* _Document text_
The third Council Working Party session represents a critical milestone in the EU Inc timeline. The Working Party on Company Law has meetings listed for 17 April, 27 April and 7 May 2026 , creating a concentrated examination window during which member states will seek to resolve technical disagreements and identify areas requiring compromise.

Third Working Party session convenes

The Company Law working party (23 March) and the Internal Market working party (26 March) both took the EU Inc proposal for Commission presentation , marking the start of Council-side technical work. The April 27 session is the third in this series, following the initial presentation and the second substantive discussion on April 17.

The more than 150 working parties are tasked with the first examination of legislative proposals by the European Commission , and working parties and committees are made up of experts who are civil servants in the EU member states' national administrations . These experts receive instructions from their governments and analyze whether the proposal is compatible with their national legal systems.

According to scholars, while working parties only 'prepare' the ministers' work, de facto, they make the majority of Council decisions . This makes the April 27 session particularly significant for understanding which member states are pushing back and on which specific provisions.

Key agenda items and discussion points from the session

The April 27 session will focus on areas where member state positions diverge, particularly around implementation mechanics and national discretion. Article 4 states that 'Matters that are not covered by this Regulation or by the articles of association shall be governed by national law, including the provisions transposing Union law, which apply to relevant national legal forms in the Member State in which the EU Inc. has its registered office' .

This gap-filling mechanism has emerged as a contentious point. The Commission even requires each member state to designate which national legal form's rules fill these gaps. The result is 27 different versions of the EU Inc., each with its own national legal substrate .

Registration procedures represent another focal area. The preferred option creates an EU single interface, based on the Business Registers Interconnection System, BRIS, for registration of 28th regime companies with harmonised bilingual templates, with a deadline (48 hours) and a cost ceiling of EUR 100 for registration .

Member states are examining whether this timeline is realistic given their existing administrative infrastructure. Several jurisdictions have expressed concern about the feasibility of the 48-hour registration deadline, particularly for applications requiring preventive control by notaries or judicial authorities.

Technical amendments and compromises under consideration

Working party discussions are producing proposed technical amendments on several fronts:

Registration and formation

The standardized templates under Article 8 remain undefined in the regulation text. The actual content of the standard EU templates is nowhere defined in COM(2026) 321 final. Whether those templates will accommodate multiple share classes, preferred equity, weighted voting rights, and the other complex features that any high-growth company raising external capital will need from day one remains to be seen .

Member states with strong notarial traditions are seeking clarification on the role of preventive control mechanisms and whether the EUR 100 cost ceiling adequately covers the value of such services.

Scope and eligibility

Any natural or legal person can form an EU Inc., existing companies of any size and age can convert into one, and corporate groups can use it as a subsidiary vehicle. The Commission's own 2026 Work Programme had already signalled this, announcing the regime for 'all companies operating across the Single Market' .

This universal scope contrasts with initial expectations that EU Inc would target startups and scale-ups specifically. Several member states have questioned whether this broad applicability dilutes the regime's effectiveness as an innovation instrument.

* _Data records_
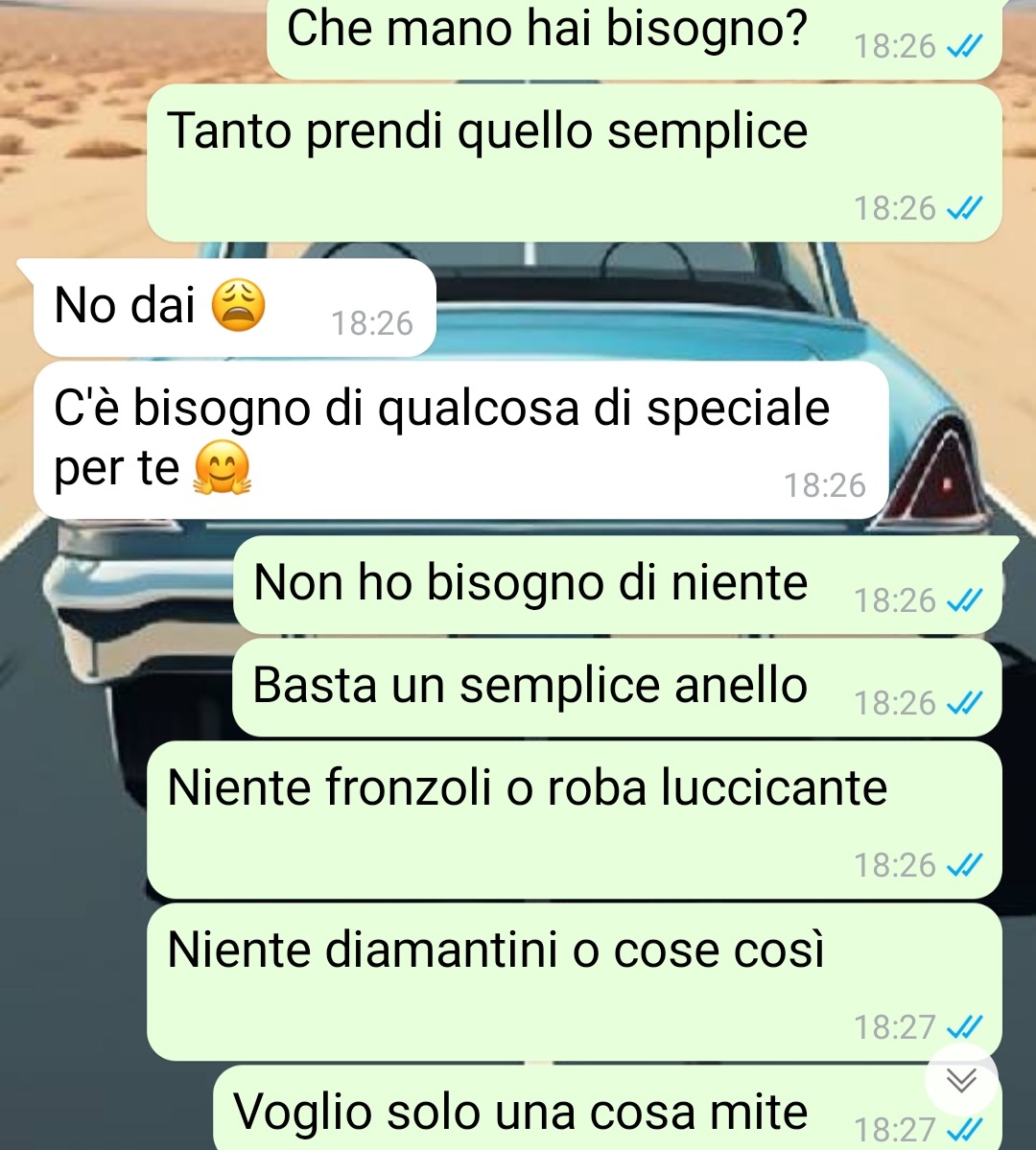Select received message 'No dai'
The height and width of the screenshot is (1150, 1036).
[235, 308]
--
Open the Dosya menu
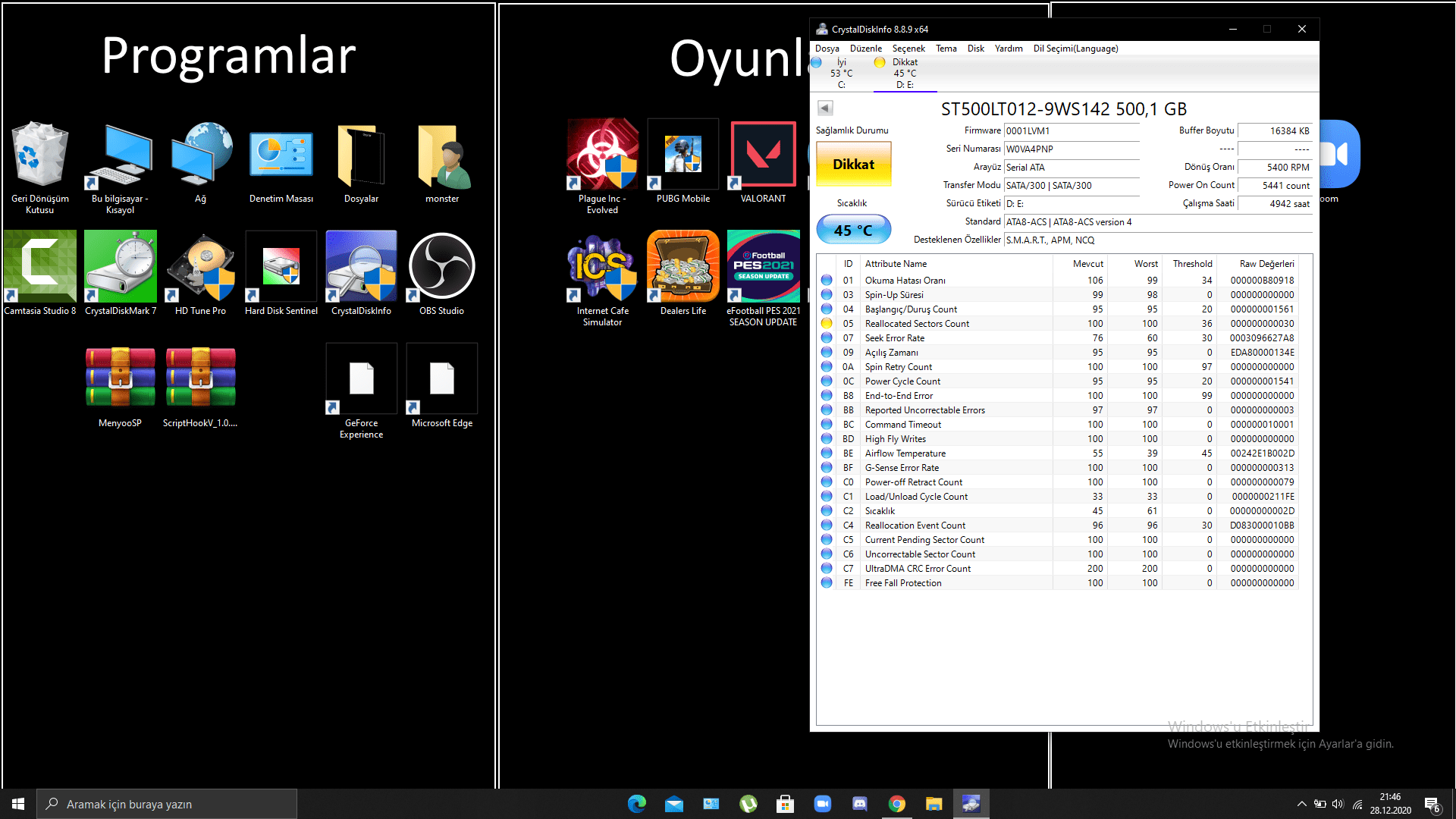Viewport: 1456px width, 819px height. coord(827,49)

* _Task set_
1. In the passage on the EU Inc proposal, why is the April 27 working party session described as particularly significant? Answer in one to three sentences.
2. Carry on the passage about the EU Inc proposal, starting after its final sentence.

* _Responses per task_
1. Scholars say that working parties formally only prepare the ministers' work but in practice make most Council decisions. For that reason, the April 27 session is a key source for learning which member states are pushing back and on which specific provisions.

2.
Worker participation and co-determination

Employee involvement provisions remain among the most difficult negotiation points. Germany and Austria, with established board-level worker representation systems, are examining whether EU Inc companies will be subject to national co-determination rules or whether the regime creates a lower-protection alternative.

| Issue Area | Member State Concern | Commission Position | |. -|. -|. -| | Registration timeline | 48-hour deadline may be unrealistic for complex formations | Deadline maintains competitive advantage vs. national forms | | National law gap-filling | Creates 27 versions of EU Inc, undermining harmonization | Necessary flexibility given legal diversity across member states | | Worker participation | Risk of regulatory arbitrage on co-determination | Existing employee involvement directives apply | | Template standardization | Undefined content may exclude venture-backed structures | Detail delegated to implementing acts for flexibility |

Timeline update: What to expect from the April 27 meeting

The April 27 session sits within a compressed legislative calendar. The Commission is calling on the European Parliament and the Council to reach an agreement on the EU Inc. proposal by the end of 2026 . The conclusions call on the co-legislators to adopt the regime by the end of 2026, on the basis of the Commission proposal of 18 March. António Costa confirmed at the post-summit press conference that timelines should be implemented by end of 2027 but mostly this year, in 2026 .

This creates significant pressure on the working party process. Following the April 27 session, a fourth meeting is scheduled for May 7. These sessions must produce sufficient agreement to allow Coreper (the Committee of Permanent Representatives) to formalize a Council general approach, which can then enter trilogue negotiations with the European Parliament.

In parallel, the European Parliament's JURI Committee is examining the proposal. Rapporteur assignment, the MEP who will steer the file is pending . Parliament will develop its own position independently, which will then be reconciled with the Council position during trilogue negotiations.

According to the current schedule, the earliest practical availability would be at the end of 2027 or during 2028, provided that an agreement is reached by the end of 2026 .

Stakeholder reactions and next steps in the legislative process

Stakeholder responses to the working party examination process reveal divergent perspectives on the proposal's ambition and practical utility.

Business associations have generally welcomed the initiative while expressing concern about implementation details. According to the Commission's stakeholder consultation, 84% agreed to a large or very large extent that more startups would be created in Europe as a result of EU Inc.

Worker representatives have raised concerns about potential erosion of protection standards. Labor organizations have warned that a harmonized regime designed primarily to ease business operations could undermine national worker participation requirements without corresponding attention to labor standards.

Legal professionals, particularly from jurisdictions with established notarial systems, have questioned whether the cost ceiling and standardized templates adequately protect legal certainty and preventive control functions that reduce future disputes.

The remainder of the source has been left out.